Yesterday the CDC raised the travel advisory for the United Kingdom to a level 4, meaning “very high level of Covid-19.” The designation comes with an “avoid travel” warning. “If you must travel to the United Kingdom, make sure you are fully vaccinated before travel,” reads the notice in boldface type.
“Because of the current situation in the United Kingdom, even fully vaccinated travelers may be at risk for getting and spreading COVID-19 variants,” says the CDC notice.
The U.K. had previously been at level 3, which signifies a “high” level of Covid-19 and warns that only fully vaccinated travelers should travel.

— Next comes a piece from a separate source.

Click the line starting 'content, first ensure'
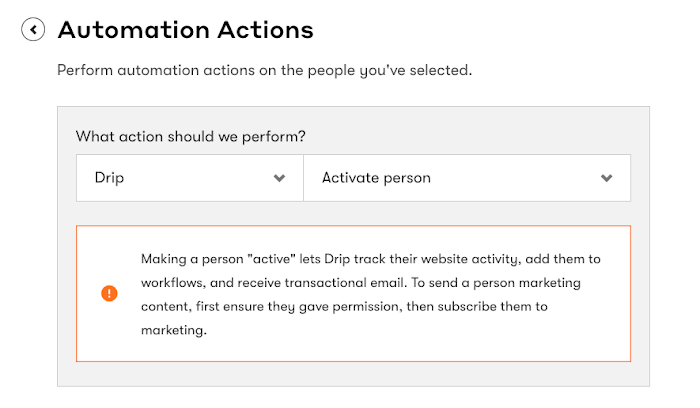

The U.S. State Department raised its travel advisory warning for the United Kingdom to a Level 4, which means “do not travel.”
The United Kingdom is currently recording an average of more than 65 new daily Covid-19 cases per 100,000 people, per data from the Brown School of Public Health. That level of spread puts the country at a “tipping point,” according to Brown’s Covid-19 risk-assessment map.
The U.S. warnings came just as England ditched the last of its pandemic restrictions, bringing revelers out to celebrate “Freedom Day” and prompting widespread outrage. Scotland, Wales and Northern Ireland are keeping certain restrictions—such as mandatory mask wearing and forms of social distancing—in place.
Covid-19 is also spreading quickly in the United States. The Delta variant of Covid-19 is fueling a surge of deaths around the country almost entirely among unvaccinated people, U.S. health officials said last week at a White House press briefing.
The United States is currently recording an average 12 new daily cases per 100,000 people. The epicenter of the U.S. pandemic is Florida, which is currently recording 49.3 new cases per day per 100,000.
“This is becoming a pandemic of the unvaccinated,” said Dr. Rochelle Walensky, director of the CDC.